━━━ Extracted records
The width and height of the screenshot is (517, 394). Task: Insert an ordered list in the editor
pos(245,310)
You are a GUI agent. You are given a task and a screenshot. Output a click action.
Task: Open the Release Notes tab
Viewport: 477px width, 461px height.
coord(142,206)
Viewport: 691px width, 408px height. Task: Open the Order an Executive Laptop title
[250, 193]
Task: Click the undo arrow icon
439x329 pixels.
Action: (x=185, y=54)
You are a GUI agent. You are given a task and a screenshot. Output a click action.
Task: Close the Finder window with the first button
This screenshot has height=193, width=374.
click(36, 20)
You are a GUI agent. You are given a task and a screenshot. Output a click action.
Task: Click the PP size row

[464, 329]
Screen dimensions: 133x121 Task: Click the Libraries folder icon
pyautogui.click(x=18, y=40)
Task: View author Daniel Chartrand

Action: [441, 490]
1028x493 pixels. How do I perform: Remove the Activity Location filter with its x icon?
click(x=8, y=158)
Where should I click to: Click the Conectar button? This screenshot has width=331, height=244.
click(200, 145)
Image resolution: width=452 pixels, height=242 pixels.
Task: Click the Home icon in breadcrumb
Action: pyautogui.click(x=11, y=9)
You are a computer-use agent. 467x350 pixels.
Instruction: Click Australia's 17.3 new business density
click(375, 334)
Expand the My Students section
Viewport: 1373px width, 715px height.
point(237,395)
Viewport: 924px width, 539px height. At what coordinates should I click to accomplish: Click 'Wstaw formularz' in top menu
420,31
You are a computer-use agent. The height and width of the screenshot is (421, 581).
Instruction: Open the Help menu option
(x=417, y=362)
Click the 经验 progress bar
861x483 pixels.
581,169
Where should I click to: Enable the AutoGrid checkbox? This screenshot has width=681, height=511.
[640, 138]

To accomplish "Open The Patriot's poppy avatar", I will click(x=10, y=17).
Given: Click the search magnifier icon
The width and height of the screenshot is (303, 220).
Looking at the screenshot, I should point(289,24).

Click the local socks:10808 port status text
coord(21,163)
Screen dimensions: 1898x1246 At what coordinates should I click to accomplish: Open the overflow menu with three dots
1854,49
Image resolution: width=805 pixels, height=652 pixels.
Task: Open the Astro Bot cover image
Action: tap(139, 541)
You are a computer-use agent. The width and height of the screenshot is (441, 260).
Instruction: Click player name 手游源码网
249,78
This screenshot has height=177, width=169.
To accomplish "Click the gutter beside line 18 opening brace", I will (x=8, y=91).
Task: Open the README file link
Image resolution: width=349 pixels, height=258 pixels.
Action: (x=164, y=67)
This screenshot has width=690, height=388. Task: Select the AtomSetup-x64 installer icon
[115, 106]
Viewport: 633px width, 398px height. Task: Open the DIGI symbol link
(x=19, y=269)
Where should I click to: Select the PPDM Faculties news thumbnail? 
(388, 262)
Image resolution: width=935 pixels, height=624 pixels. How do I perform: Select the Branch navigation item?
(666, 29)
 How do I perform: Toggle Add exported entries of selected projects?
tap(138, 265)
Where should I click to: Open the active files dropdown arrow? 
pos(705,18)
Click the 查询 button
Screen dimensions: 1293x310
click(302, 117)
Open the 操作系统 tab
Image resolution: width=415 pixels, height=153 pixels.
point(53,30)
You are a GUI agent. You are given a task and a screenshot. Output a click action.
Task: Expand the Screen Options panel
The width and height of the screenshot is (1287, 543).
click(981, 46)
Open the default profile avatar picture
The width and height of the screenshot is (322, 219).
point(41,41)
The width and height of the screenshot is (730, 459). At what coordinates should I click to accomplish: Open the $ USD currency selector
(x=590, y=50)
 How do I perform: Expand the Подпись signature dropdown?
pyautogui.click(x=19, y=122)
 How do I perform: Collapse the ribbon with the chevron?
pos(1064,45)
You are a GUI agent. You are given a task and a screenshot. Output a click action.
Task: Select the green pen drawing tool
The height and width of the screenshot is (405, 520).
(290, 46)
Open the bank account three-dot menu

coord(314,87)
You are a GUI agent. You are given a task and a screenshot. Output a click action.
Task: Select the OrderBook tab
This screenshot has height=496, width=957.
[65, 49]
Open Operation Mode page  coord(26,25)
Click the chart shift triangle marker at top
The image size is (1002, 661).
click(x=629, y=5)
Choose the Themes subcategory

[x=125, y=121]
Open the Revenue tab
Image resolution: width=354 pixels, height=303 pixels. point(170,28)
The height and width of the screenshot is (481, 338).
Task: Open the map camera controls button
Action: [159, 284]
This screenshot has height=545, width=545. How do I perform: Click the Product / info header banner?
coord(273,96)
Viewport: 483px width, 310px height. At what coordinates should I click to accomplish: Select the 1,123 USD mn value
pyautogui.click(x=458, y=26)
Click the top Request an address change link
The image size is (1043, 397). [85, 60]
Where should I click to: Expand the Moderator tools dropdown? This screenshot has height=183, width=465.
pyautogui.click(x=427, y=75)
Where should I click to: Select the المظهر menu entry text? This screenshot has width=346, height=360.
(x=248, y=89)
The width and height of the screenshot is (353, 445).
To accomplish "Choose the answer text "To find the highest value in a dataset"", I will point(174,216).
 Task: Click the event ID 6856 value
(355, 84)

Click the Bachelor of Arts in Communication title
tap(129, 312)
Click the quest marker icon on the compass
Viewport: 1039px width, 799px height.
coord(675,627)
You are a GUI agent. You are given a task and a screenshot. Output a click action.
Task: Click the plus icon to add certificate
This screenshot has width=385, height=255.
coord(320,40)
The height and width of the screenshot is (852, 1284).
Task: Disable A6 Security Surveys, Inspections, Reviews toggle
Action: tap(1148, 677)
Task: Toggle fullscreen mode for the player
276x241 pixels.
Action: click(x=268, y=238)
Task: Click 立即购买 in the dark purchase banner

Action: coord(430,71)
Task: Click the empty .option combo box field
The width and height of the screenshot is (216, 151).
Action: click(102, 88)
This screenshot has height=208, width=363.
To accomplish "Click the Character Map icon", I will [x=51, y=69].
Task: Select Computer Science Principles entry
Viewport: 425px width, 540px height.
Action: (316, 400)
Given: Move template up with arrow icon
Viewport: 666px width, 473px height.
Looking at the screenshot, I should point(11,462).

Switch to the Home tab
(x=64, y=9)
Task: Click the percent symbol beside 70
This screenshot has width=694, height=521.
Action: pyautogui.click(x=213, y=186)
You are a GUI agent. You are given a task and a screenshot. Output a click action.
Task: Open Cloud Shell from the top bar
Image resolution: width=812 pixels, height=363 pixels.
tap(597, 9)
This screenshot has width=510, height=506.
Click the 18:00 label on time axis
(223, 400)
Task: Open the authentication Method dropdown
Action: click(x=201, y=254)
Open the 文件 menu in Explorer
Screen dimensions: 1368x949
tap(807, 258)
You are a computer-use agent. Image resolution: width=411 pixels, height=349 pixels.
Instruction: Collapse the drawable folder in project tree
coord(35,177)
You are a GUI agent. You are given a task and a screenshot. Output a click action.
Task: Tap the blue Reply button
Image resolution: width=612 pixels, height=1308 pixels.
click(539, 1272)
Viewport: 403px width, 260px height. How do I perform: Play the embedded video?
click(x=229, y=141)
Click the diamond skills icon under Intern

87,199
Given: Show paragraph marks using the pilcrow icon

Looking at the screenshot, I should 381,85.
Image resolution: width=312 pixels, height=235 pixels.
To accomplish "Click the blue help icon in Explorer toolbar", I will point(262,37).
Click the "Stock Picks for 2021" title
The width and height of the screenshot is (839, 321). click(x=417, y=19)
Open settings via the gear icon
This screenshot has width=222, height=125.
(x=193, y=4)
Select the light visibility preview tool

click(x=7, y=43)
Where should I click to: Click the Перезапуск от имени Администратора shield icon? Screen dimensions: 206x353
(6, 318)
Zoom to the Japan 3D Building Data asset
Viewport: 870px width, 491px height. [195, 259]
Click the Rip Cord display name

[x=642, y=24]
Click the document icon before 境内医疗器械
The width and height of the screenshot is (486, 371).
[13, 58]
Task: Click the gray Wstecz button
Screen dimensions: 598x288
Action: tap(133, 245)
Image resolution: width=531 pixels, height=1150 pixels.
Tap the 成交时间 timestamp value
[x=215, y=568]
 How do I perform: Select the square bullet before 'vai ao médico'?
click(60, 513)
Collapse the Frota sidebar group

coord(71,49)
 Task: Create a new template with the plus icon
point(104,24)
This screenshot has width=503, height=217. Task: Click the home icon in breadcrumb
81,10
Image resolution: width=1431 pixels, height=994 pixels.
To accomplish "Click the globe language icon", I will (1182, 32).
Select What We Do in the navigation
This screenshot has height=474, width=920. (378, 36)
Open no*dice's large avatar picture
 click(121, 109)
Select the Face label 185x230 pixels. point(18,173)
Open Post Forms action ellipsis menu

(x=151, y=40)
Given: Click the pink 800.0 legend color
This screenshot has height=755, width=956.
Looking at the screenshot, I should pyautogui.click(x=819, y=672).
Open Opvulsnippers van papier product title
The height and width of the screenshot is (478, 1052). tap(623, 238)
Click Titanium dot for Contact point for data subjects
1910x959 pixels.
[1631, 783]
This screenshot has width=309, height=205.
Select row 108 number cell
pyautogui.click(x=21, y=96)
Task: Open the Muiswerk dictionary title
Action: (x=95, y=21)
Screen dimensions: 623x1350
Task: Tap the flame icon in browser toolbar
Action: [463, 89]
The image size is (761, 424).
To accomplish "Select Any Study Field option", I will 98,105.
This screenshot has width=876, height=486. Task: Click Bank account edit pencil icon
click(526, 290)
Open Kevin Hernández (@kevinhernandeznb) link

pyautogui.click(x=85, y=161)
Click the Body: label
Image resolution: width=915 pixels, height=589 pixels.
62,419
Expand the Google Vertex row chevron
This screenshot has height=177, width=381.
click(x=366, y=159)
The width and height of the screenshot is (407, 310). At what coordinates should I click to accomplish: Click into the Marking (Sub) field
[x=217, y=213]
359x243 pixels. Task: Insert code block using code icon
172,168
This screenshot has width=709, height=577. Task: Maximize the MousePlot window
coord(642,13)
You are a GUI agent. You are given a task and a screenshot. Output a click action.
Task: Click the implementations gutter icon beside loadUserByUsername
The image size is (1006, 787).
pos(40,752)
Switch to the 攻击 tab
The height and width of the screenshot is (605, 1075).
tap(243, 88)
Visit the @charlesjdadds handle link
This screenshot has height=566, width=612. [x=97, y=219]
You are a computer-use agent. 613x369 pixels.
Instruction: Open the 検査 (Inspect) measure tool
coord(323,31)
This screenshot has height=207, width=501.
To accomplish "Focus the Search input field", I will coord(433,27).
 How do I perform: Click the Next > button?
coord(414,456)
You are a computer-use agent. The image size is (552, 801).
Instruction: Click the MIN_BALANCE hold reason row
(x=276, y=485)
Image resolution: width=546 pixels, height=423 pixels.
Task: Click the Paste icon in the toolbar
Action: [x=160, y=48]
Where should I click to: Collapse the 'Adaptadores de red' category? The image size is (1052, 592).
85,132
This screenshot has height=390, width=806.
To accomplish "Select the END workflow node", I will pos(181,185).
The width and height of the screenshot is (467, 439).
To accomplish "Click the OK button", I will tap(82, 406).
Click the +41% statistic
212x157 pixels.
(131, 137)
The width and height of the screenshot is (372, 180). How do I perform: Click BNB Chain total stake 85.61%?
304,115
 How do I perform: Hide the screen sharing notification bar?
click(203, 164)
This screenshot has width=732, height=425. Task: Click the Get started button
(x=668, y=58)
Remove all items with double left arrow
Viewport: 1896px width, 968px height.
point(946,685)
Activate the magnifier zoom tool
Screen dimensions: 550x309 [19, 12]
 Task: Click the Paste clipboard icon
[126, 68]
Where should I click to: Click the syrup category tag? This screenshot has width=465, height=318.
━━━━━━
● What is being asked: For the entries above, give only the number of lines that contain the word "beside".

● Output below: 3